Basic Authentication and Exchange Online – April 2020 Update

Kent Compton  oh my gosh, I had not realized the block legacy authentication policy had been deprecated.   We were using that as well as the "Require MFA for admins" conditional policy.  (Using standard Azure Active Directory, not Premium)   I know they came out with https://docs.microsoft.com/en-us/azure/active-directory/fundamentals/concept-fundamentals-security-defaults however, as mentioned in the Microsoft https://docs.microsoft.com/en-us/azure/active-directory/conditional-access/concept-conditional-access-policy-common "Security defaults are great for some but many organizations need more flexibility than they offer.
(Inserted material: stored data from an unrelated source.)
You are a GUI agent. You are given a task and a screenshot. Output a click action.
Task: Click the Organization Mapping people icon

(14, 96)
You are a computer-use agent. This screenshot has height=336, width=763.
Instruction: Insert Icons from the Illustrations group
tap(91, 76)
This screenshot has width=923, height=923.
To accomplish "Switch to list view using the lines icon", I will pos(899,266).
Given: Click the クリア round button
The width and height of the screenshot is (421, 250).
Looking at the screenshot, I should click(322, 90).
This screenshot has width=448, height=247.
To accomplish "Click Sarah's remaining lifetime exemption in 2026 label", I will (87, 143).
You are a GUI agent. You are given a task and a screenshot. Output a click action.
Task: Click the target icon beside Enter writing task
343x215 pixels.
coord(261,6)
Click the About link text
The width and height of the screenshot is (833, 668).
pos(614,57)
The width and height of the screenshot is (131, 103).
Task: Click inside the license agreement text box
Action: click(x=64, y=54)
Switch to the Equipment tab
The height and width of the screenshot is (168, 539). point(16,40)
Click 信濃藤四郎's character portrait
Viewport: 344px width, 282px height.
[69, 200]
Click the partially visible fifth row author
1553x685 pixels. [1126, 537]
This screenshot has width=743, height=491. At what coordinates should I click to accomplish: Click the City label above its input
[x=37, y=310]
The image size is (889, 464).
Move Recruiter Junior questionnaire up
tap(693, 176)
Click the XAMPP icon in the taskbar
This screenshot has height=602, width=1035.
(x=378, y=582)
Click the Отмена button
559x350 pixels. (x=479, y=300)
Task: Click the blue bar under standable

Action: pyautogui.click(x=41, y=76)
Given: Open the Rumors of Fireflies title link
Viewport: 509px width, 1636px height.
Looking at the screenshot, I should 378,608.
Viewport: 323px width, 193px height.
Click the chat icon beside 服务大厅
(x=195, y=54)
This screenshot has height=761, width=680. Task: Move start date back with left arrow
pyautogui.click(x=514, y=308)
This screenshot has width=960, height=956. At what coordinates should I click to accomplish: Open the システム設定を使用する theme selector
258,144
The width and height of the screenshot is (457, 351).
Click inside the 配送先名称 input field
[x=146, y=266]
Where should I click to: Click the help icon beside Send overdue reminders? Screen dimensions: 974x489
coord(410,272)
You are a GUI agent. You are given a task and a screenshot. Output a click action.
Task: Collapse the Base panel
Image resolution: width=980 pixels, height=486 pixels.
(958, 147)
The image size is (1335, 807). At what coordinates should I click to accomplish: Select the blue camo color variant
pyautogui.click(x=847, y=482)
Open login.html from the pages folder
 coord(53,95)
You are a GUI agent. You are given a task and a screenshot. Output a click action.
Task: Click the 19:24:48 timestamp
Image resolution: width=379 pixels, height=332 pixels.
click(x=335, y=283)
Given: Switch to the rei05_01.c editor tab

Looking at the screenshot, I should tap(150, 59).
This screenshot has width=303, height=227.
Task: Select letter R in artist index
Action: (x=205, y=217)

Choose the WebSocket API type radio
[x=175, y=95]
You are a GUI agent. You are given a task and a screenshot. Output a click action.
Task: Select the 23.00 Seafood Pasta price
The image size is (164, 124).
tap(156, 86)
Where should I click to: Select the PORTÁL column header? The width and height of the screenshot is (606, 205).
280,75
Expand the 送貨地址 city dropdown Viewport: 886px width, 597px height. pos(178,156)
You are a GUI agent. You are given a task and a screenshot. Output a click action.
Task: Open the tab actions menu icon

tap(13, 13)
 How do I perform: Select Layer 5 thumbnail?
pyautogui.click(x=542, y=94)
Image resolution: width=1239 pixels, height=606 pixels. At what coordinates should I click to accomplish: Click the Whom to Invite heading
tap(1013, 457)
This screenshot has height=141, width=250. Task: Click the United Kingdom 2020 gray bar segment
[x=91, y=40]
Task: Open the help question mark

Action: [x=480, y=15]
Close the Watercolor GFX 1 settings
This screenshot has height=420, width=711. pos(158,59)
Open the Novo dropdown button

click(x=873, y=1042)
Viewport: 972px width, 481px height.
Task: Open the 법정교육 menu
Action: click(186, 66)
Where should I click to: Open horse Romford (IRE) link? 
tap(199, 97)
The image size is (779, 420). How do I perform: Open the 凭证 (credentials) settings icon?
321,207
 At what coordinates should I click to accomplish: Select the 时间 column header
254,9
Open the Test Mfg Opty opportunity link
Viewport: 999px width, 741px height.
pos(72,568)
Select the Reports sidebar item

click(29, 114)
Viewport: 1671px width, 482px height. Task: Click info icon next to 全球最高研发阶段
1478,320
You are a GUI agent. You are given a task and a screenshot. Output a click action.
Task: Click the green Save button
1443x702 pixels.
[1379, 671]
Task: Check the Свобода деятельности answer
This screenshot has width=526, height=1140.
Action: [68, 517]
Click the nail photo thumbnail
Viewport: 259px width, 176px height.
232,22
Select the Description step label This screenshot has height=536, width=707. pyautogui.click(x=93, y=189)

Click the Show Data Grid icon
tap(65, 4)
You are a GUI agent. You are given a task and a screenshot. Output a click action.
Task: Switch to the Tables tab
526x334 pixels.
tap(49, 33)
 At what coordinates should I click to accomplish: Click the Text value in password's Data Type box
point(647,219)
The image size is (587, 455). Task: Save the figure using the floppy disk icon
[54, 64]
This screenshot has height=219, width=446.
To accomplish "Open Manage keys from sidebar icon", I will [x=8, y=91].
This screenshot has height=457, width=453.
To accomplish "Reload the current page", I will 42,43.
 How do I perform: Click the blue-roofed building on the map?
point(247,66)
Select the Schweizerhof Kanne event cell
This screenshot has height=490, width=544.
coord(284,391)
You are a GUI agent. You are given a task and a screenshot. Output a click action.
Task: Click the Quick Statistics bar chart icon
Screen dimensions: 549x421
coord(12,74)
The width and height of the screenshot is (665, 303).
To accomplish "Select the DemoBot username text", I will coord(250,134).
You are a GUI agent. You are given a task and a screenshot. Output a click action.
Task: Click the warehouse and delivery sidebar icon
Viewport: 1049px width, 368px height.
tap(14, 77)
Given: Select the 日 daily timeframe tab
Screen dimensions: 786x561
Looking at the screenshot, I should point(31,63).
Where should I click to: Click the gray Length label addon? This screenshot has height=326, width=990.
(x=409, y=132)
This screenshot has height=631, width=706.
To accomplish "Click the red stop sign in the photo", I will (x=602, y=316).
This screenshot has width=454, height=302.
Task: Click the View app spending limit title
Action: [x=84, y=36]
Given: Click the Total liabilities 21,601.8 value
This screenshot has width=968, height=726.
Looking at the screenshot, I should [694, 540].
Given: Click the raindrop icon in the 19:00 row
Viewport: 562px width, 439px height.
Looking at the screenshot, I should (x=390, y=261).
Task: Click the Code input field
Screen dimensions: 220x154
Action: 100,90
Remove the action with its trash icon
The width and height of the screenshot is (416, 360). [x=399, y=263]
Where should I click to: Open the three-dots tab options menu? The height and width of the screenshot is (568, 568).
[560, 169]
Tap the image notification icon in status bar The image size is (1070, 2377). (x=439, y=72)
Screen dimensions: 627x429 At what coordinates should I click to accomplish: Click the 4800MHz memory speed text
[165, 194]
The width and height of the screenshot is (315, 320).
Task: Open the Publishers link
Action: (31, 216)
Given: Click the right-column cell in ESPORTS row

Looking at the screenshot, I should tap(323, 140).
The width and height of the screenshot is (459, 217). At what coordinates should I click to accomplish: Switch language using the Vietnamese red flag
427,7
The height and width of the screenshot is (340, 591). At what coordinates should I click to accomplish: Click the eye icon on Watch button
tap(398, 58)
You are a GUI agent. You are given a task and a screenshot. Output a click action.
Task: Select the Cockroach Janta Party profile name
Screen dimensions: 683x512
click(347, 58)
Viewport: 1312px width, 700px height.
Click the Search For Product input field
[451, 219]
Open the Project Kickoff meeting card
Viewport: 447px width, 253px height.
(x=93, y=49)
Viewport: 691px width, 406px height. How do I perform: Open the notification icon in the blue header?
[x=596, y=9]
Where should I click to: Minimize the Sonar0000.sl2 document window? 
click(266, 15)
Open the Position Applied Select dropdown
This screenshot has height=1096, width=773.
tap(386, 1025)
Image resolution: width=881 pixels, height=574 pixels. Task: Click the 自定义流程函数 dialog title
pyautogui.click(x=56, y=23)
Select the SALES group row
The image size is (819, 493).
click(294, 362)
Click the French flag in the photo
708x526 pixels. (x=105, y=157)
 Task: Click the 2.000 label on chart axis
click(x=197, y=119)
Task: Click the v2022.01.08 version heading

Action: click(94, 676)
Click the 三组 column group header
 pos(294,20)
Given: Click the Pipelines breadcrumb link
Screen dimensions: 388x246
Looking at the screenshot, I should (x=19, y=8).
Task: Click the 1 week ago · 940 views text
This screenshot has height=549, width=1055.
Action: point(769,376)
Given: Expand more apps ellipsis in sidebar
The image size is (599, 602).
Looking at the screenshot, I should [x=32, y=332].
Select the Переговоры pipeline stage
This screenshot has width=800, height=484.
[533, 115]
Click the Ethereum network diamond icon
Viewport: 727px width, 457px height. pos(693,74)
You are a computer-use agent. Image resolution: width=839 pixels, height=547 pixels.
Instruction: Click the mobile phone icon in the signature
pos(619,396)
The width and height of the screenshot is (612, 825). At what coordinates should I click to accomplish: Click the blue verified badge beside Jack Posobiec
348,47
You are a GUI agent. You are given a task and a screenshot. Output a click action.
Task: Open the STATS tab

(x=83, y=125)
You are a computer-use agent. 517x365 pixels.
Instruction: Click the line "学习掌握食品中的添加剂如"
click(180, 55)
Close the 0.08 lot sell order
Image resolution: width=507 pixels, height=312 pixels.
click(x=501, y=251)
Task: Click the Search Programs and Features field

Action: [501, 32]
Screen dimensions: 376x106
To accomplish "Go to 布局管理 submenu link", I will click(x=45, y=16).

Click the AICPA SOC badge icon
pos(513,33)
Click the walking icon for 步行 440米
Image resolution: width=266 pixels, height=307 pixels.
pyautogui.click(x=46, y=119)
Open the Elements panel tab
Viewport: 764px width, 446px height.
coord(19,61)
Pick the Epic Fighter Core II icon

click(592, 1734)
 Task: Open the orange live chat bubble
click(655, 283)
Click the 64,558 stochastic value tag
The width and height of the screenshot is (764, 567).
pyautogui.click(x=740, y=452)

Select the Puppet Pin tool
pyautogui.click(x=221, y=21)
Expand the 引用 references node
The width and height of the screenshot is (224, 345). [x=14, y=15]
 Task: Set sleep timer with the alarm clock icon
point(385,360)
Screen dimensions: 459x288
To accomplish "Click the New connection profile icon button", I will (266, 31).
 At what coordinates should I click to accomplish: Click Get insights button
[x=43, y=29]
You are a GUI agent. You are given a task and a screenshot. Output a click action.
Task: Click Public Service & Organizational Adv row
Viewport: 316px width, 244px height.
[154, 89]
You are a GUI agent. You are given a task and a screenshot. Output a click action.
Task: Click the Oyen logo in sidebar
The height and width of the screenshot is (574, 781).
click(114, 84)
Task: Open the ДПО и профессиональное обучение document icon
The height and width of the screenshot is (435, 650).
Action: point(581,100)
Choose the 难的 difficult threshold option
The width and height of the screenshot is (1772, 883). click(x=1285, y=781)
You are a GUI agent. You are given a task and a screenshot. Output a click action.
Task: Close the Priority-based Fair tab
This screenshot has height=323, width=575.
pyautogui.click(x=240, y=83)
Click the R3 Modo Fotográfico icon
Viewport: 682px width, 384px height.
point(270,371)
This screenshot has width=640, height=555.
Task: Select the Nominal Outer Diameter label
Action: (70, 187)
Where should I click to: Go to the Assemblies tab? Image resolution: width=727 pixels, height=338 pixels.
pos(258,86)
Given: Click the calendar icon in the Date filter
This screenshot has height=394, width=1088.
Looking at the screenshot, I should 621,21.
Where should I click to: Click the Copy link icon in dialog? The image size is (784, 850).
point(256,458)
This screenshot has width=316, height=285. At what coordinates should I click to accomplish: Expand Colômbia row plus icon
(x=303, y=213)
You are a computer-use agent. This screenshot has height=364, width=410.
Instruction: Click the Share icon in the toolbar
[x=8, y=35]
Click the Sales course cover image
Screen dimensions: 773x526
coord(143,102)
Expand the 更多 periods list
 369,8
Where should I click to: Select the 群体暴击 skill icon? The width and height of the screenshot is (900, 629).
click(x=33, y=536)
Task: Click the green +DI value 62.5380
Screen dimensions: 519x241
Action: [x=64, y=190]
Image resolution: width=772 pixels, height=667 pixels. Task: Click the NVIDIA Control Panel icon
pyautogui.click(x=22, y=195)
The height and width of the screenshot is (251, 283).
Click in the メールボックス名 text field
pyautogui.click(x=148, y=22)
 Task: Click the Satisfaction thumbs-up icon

For example, many organizations need the ability to exclude specific accounts like their emergency access or break-glass administration accounts from Conditional Access policies requiring multi-factor authentication."  And, in fact, having that emergency access account that does not require MFA is actually https://docs.microsoft.com/en-us/azure/active-directory/users-groups-roles/directory-emergency-access, again, by Microsoft itself! 

I looked back through the messages in Message Center, and did not find an announcement about deprecating those policies for the non-premium AAD clients.  So that was a surprise.  I guess I have to figure out how this affects us.  

That's a huge thing to just take away!  Glad you mentioned that!